The incorporation of crude extracts of marine organisms that contain antifouling metabolites has been attempted by many researchers. A variety of marine natural products have been tested and were confirmed to have antifouling [7], antibacterial [8], antibiofilm [9], and antiprotozoan [10] properties. In addition, many marine organisms, as well as marine plants, have been reported to embrace the antifouling properties from seaweeds, soft corals, sponges, sea urchins, and mangrove species [11,12,13]. In a recent study, we targeted marine samples that have antifouling properties to minimize the biofouling problem. Diadema setosum (Leske, 1778) is one among six species of the Diadema genus and one of the widely distributed species within this genus [14]. D. setosum is a commodity traded in many countries and has a hard shell with five symmetrical shells inside. The shells of some D. setosum species are black-pigmented.
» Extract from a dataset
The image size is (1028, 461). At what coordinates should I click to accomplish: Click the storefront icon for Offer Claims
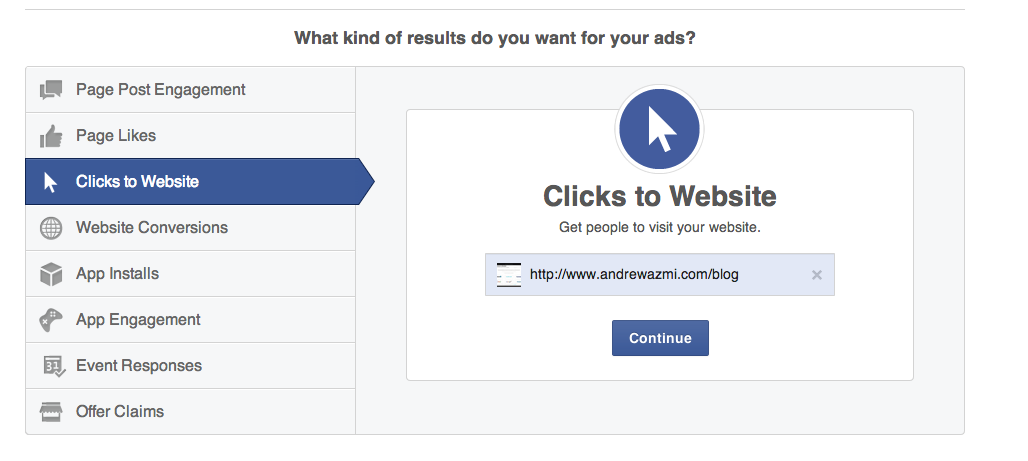[51, 412]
In addition to hard shells, 95% of the pigment’s body is dominated by fragile and toxic spines [15]. These spines are used for movement, defense, the stimulation of food, and certain types contain toxins [15]. The toxins from D. setosum can potentially be used in alternative antibiotic treatment [15]. Various studies have shown that D. setosum extracts have biological effects, such as antimicrobial [15,16], antifouling [12], and antioxidant [17] properties.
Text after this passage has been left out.